Japan's women curlers suffered an 8-4 defeat at the hands of Switzerland on Wednesday, but booked a spot in the semifinals with a 5-4 record at the Pyeongchang Winter Olympics after the United States fell to Sweden in their round-robin match.
Japan's men, however, failed to advance to the playoff stage after conceding their game against South Korea 10-4 and completing the round-robin stage with four wins and five losses.
It was the first time a Japanese men's or women's team advanced to the final four at the Winter Olympics. In Friday's semifinals, Japan will face South Korea, which it beat 7-5 to hand the host its only round-robin defeat.
The Japanese team featuring skip Satsuki Fujisawa, lead Yurika Yoshida, second Yumi Suzuki and third Chinami Yoshida placed fourth in the preliminary round behind South Korea (8-1), Sweden (7-2) and Great Britain (6-3).
The United States, the only team which Japan potentially could have played a tiebreaker against, slipped to its fifth loss, falling 9-6 to Sweden.
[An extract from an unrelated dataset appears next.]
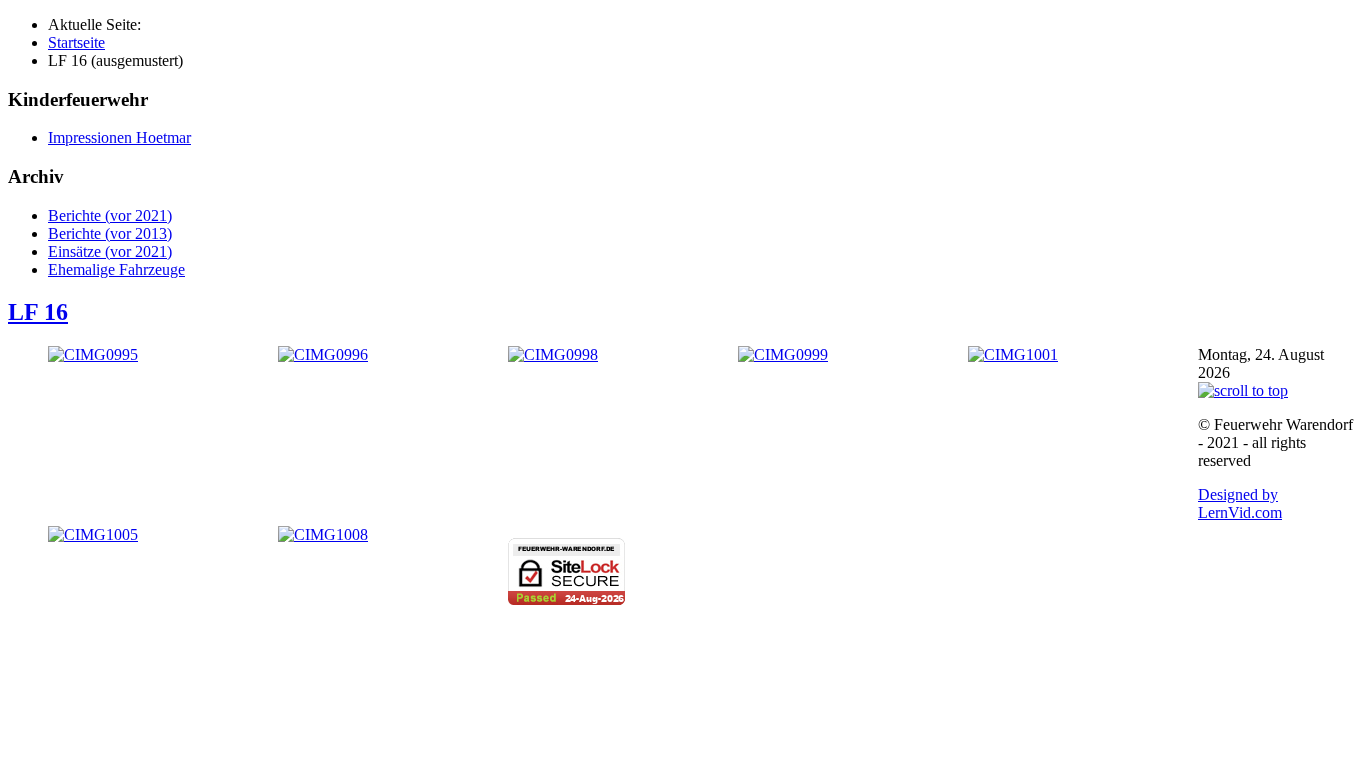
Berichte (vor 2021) (110, 215)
Despite the good news of getting through, Japan's match against already-eliminated Switzerland at Gangneung Curling Centre was nothing to smile about.
"To be honest, this is a complicated feeling," Fujisawa said after hearing the news of a semis berth. "We are able to advance to the semifinals even though we lost this much. It's kind of a bitter feeling, but we still have been given a chance, and so we want to make a full effort. I won't let us end this way."
The women's game opened with a scoreless first end before Swiss skip Silvana Tirinzoni secured two points with her final draw shot in the second end for a 2-0 lead.
Fujisawa pulled one back on the hammer in the third end, but the Swiss piled on the damage with four points in the fourth end, when the game got out of hand for Japan.
In that decisive end, Suzuki put two draw stones above a Swiss draw stone. Chinami Yoshida got a precise hit and roll off her opponent's stone to put a stone near the button, but it was taken out by third Esther Neuenschwander.
Chinami Yoshida attempted a double take-out but hit one off the Swiss team's guard stones, negating the attack and leaving two Swiss stones within the house.
By the time it was Fujisawa's turn, there was no room around Japan's own guard stones that blocked the way to three Swiss draw stones like a minefield.
Tirinzoni then added insult to injury, using the hammer to add four points for a 6-1 lead.
In the fifth end, Suzuki cleared a swath of three guard stones and her opponent's draw stone near the button on a heavy shot and the sides took turns taking out each other's draw stones until a break came for Japan when Tirinzoni missed a take-out shot.
After a failed double take-out by Tirinzoni, Japan narrowed the gap when Fujisawa scored a deuce with the final shot.
In the seventh, Japan laid down three guard stones at the end of the seventh with a draw stone inside the house near the target, and Tirinzoni failed to execute a take-out, giving Japan another point against the hammer.
But Switzerland got another steal with the hammer in the eighth to extend it to 7-4.
Japan was holding on by a string and when Fujisawa's double take-out attempt left one Swiss stone closer to the button for another point in the ninth, the Japanese conceded.
In men's play, Japan's foursome, led by skip Yusuke Morozumi, entered the game against the already-eliminated South Koreans needing a win to advance to the semifinals, but committed several costly errors that squandered its chance to go through.
In the sixth, Morozumi missed his mark again and removed two of Japan's stones from the house, as South Korean skip Kim Chang Min picked up four points on his final draw stone. Japan conceded the game after the South Koreans scored three points in the eighth end.
"We've been doing our absolute best at these games," Morozumi said. "Our shots in the final game weren't so good. I hope we get to redeem ourselves at the next tournament we have for not being able to deliver everything we had."
The Japanese men's team was making its first Olympic appearance since 1998, when the country hosted the Nagano Games and finished fifth.
Second Tsuyoshi Yamaguchi said, "Japan competed for the first time in 20 years, so we've moved one or two steps forward. I want to keep doing whatever I can without stopping."
Sweden, Canada and the United States qualified for Thursday's semifinals, while Great Britain and Switzerland will play in the tiebreaker. The medal matches are scheduled for the weekend.